I've finally renamed the folers and files so that the topic notebooks appear in the appropriate order within the Tutorials pane.
I've set the notebooks to allow skipping of questions. This should prevent the notebooks from forcing you to execute every code cell before moving from one section to the next.
I've edited the instructions associated with generating the hash code for submission at the end of each notebook. These instructions are now more flexible -- suggesting that students "generate the hash code if their instructor is requesting they do so". Additionally, I've removed the institution-specific link which directs students to Southern New Hampshire University's BrightSpace instance.
Significant Change: As of April 4, 2022 I've begun updating the notebooks to discuss use of the pipe (%>%
) operator and more dplyr
functionality. For example, the most recent update suggests using diamonds %>% summarize(avg_carat_wt = mean(carat))
rather than mean(diamonds$carat)
to compute the mean of the carat
column from the diamonds
data frame.

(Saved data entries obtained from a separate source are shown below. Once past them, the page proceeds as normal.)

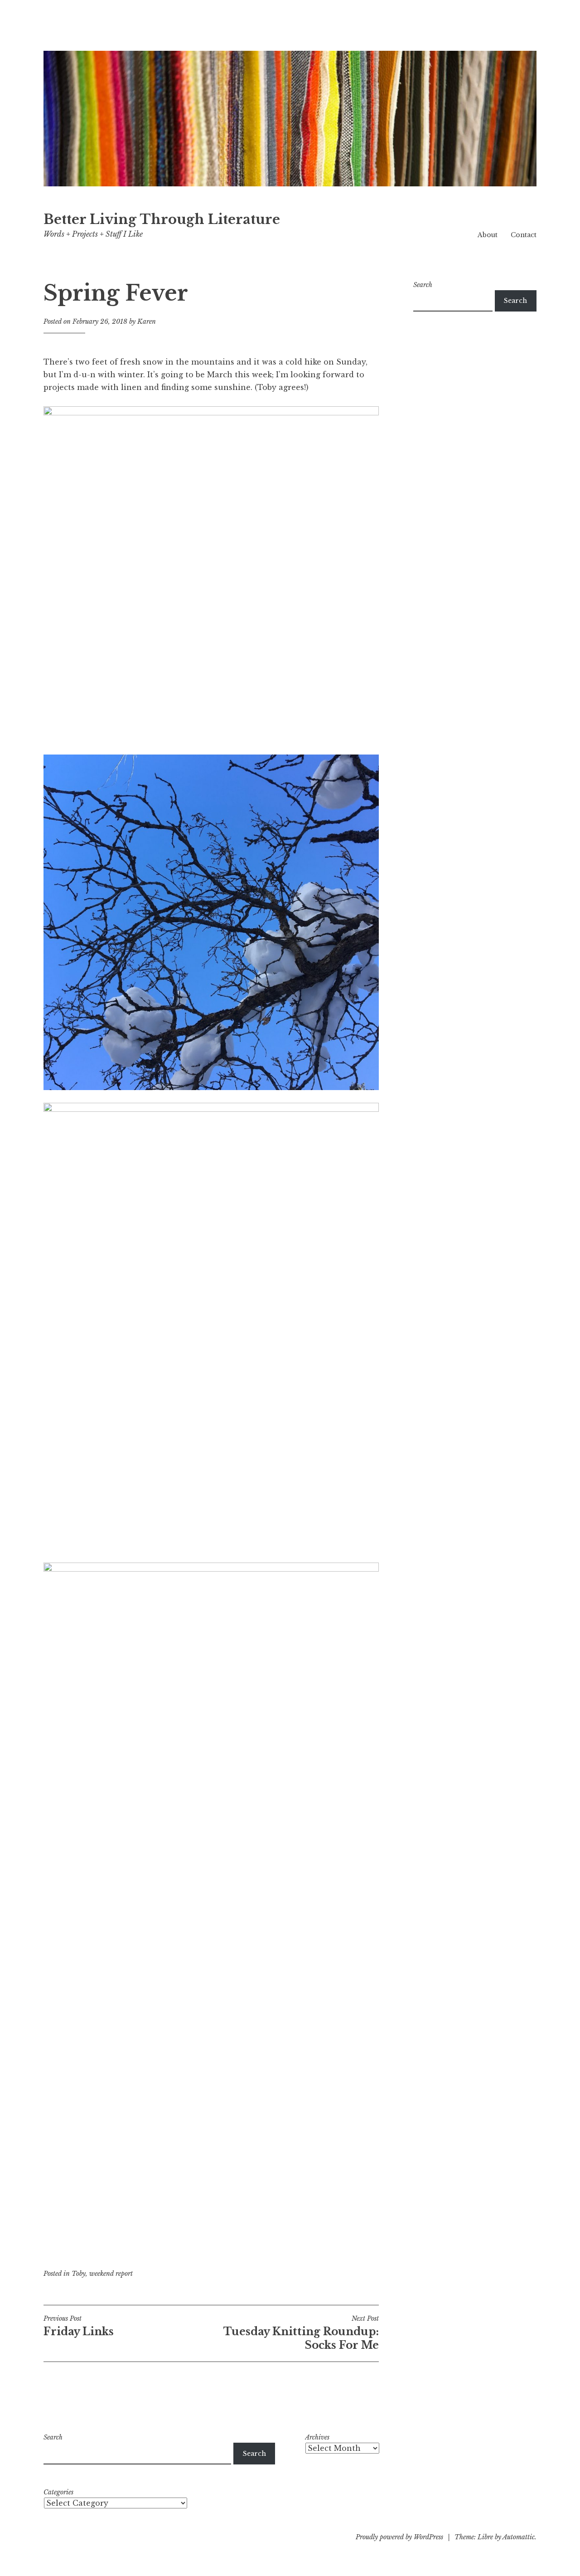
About (488, 235)
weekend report (111, 2273)
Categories (58, 2492)
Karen (146, 321)
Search (422, 285)
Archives (317, 2437)
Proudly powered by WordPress (399, 2537)
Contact (523, 235)
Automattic (519, 2537)
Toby (79, 2273)
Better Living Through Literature (162, 219)
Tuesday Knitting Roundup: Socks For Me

While this requires a bit more typing, it results in more flexible code and greater readability.
Prior to pushing these updates, I created a branch in this repository labeled old. If you prefer the notebooks as they were, without making use of (or mentioning) the pipe operator, you can install the package from that branch. You'll do so by running remotes::install_github("agmath/AppliedStatsInteractive@old")
I've updated the package to include functionality from Colin Rundel's learnrhash
package. This allows students to generate a hash code, which encodes their completed notebook -- students can then paste this hash code into a web-form (such as Google Forms) and then the instructor can reproduce and assess the student's work using learnrhash
and the student's hash code. See more about this functionality from the learnrhash
repo. Some users will need to install learnrhash
manually in order for the notebooks to run -- you can do this with remotes::install_github("rundel/learnrhash")
. I am working on a fix for this issue.
Once the package has been installed you can run the individual notebooks by navigating to the Tutorials
tab in RStudio's top-right pane. You'll just need to click the Start Tutorial? button to render and work through the corresponding interactive notebook. If you get an error stating that learnrhash
must be installed, you can install it manually using remotes::install_github("rundel/learnrhash")
-- once learnrhash
is installed, hit the StartTutorial? buttton again. If you prefer to run the tutorials from a web browser rather than RStudio's Tutorials pane, you can access the tutorials using commands of the following structure: learnr::run_tutorial(NOTEBOOK_NAME, package = "AppliedStatsInteractive")
The available notebooks are as follows:
- 0_StartHere
- 1_IntroToData
- 2_IntroToR
- 3_DescriptiveNumCat
- 4_DataViz
- 5_DiscreteDistributions
- 6_NormalDistribution
- 7_DiscreteDistributionsLab
- 8_NormalDistributionLab
- 9_FoundationsForInference
- 10_IntroInferenceLab
- 11_HTandCIprop
- 12_InferencePractice
- 13_InferenceCategoricalLab
- 14_ChiSquare
- 15_HTandCInum
- 16_InferencePractice
- 17_InferenceNumericalLab
- 18_ANOVA
- 19_LinearRegression
The notebook named 4_DataViz is an adaptation of the data visualization chapter from Hadley Wickham and Garrett Grolemund's R for Data Science.
(Note: This is a non-issue if running workbooks from the tutorials pane). Multiple calls to learnr::run_tutorial()
in a single R session cause rendering errors in the notebooks -- exercises are not rendered correctly. This can be avoided by either restarting R Ctrl+Shift+F10
or by closing RStudio and re-opening before rendering a second workbook. If you already attempted to render the notebook and experiences the rendering error, you should use your file manager to navigate to the folder containing the workbook and delete the associated html file. You can identify the location of the files on your machine by running find.package("AppliedStatsInteractive")
. Calling learnr::run_tutorial()
now will re-build the html file. I will update this section when a better workaround is discovered.